Versuche außerdem, Muster und Routinen zu durchbrechen - und das nicht nur im Bett. Ann-Marlene Henning rät: "Fange an, jeden Tag kleine Dinge anders zu machen als gestern. Das bringt eine ganz andere Energie rein und man sieht den anderen wieder." Wer sitzt zum Beispiel wo beim Fernsehen? Wie und was esst ihr? Diese und weitere Kleinigkeiten abzuwandeln kann für frischen Wind sorgen und letzten Endes auch zur Libidosteigerung beitragen.

Fazit

Das Problem der Lustlosigkeit hängt sehr stark damit zusammen, wie es um dich in deiner ganz persönlichen Lebenssituation bestellt ist. "Deshalb ist es sehr schwierig bis unmöglich, allgemeingültige Ratschläge zur Behebung der sexuellen Unlust zu geben", sagt Prof.

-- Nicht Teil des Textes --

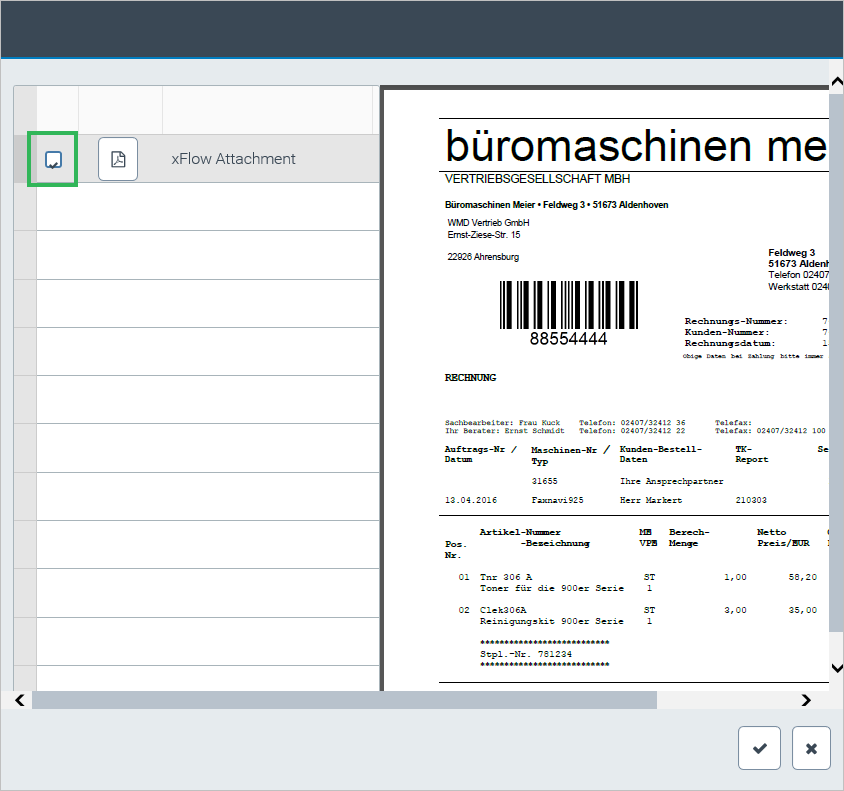Select the xFlow Attachment label

pyautogui.click(x=233, y=159)
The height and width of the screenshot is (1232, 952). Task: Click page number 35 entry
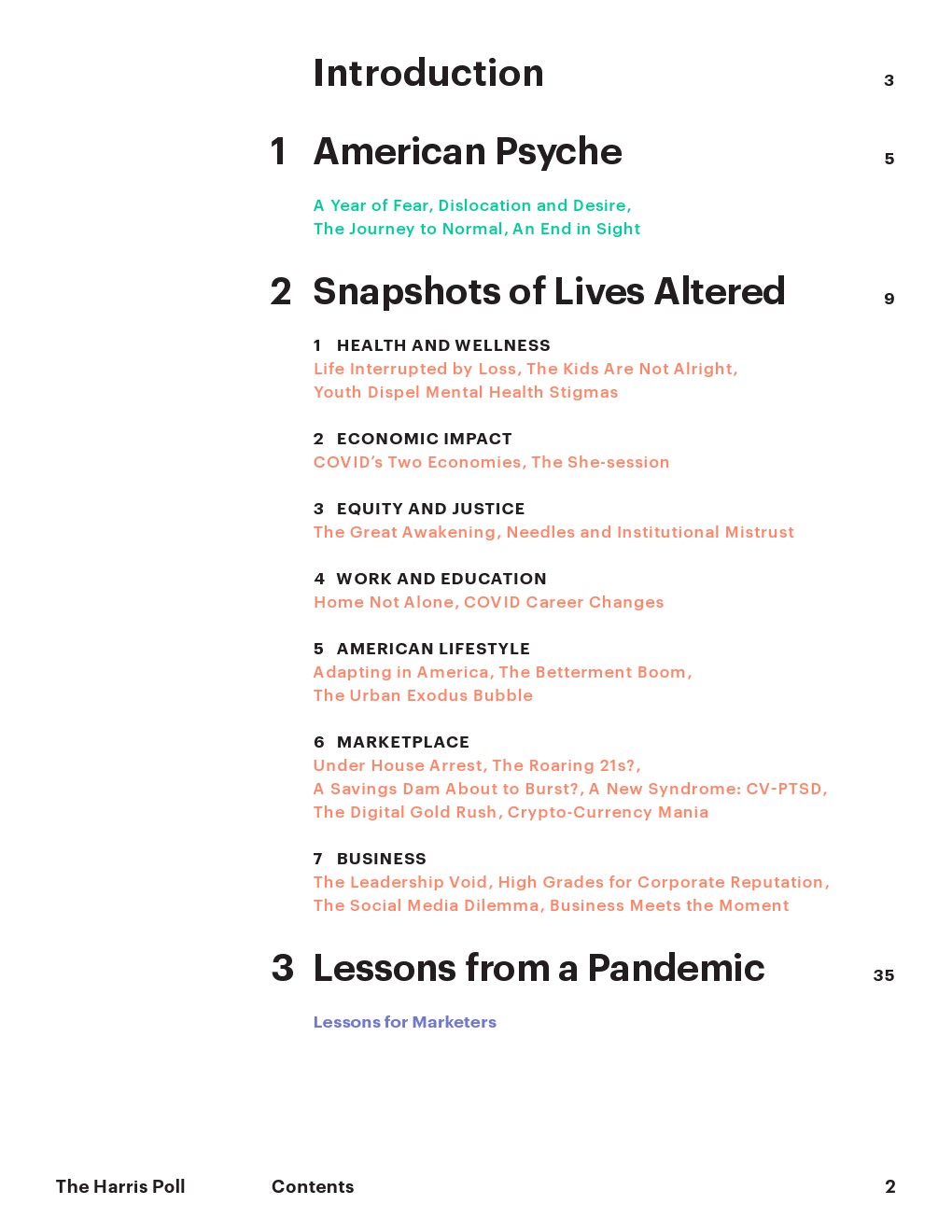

Dr. Beate Schultz-Zehden. "Eine individuelle Beratung ist dabei dringend notwendig - aber die Frauen müssen sich auch trauen, mit ihrem Arzt und letzten Endes auch ihrem Mann offen darüber zu sprechen." Sich selbst genauestens unter die Lupe zu nehmen ist deshalb unverzichtbar, genauso wie euren Beziehungsalltag. Was Beschwerden wie generelle Niedergeschlagenheit und eine trockene Vagina betrifft, können homöopathische Mittel, eine bewusste Ernährung, sportliche Übungen wie Hormon-Yoga oder auch Hormonpräparate deine Lust steigern. So kommst du einer zufriedenstellenden Libido einen großen Schritt näher.